Poco a poco, la nueva práctica se fue imponiendo en toda Europa. En 1803 se creó en Gran Bretaña una Real Sociedad Jenneriana, para ofrecer de manera gratuita la vacunación contra una enfermedad que seguía matando a unos 80.000 británicos cada año. En 1800, la vacunación llegó a España y tres años después el Gobierno organizó una «Expedición filantrópica» dirigida por el doctor Balmis, que durante tres años llevó la vacuna a todo el imperio español de América, las Filipinas, y después a Macao, China e incluso a la isla de Santa Helena, colonia británica. El propio Jenner escribió sobre esta expedición: «No puedo imaginar que los anales de la historia nos proporcionen un ejemplo de filantropía tan noble y tan amplio como éste». En 1806, Napoleón ordenó la vacunación de todo su ejército.
La herencia de Jenner
Edward Jenner recibió títulos y honores por doquier. El Parlamento le recompensó con 10.000 libras, una suma colosal, y en 1806 le entregaron 20.000 adicionales, pero siempre fue un hombre modesto. Regresó a su pueblo natal, Berkeley, y ayudó a sus vecinos en sus problemas de salud. Su esposa y uno de sus hijos fallecieron de tuberculosis. El propio Jenner sufrió una apoplejía que le dejó paralizado el 25 de enero de 1823, falleciendo al día siguiente, con 73 años. Ese mismo año había finalizado un estudio sobre la migración de los pájaros.

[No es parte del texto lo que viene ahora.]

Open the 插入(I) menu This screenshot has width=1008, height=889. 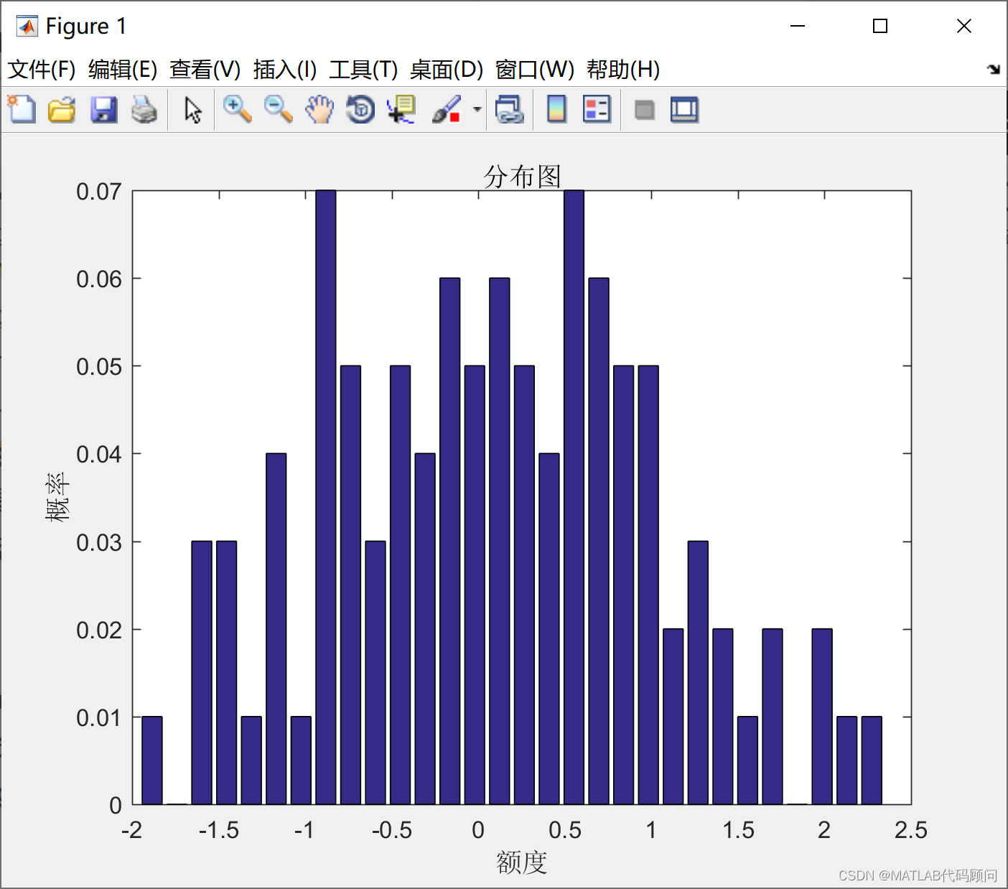[283, 70]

En 1840, el Gobierno británico prohibió la técnica de variolización y promulgó leyes para que toda la población fuese vacunada gratis. Sin embargo, aún no se comprendía la causa de la enfermedad. Para eso fue preciso esperar al descubrimiento de los gérmenes, gracias a Robert Koch y Louis Pasteur. Únicamente entonces fue posible crear vacunas contra enfermedades como la diarrea crónica intestinal grave (1879), el ántrax (1881), la rabia (1882), el tétanos (1890), la difteria (1890) o la peste (1897). El último caso conocido de viruela tuvo lugar en Somalia en 1977. Todo ello es el legado de un modesto médico rural inglés llamado Edward Jenner.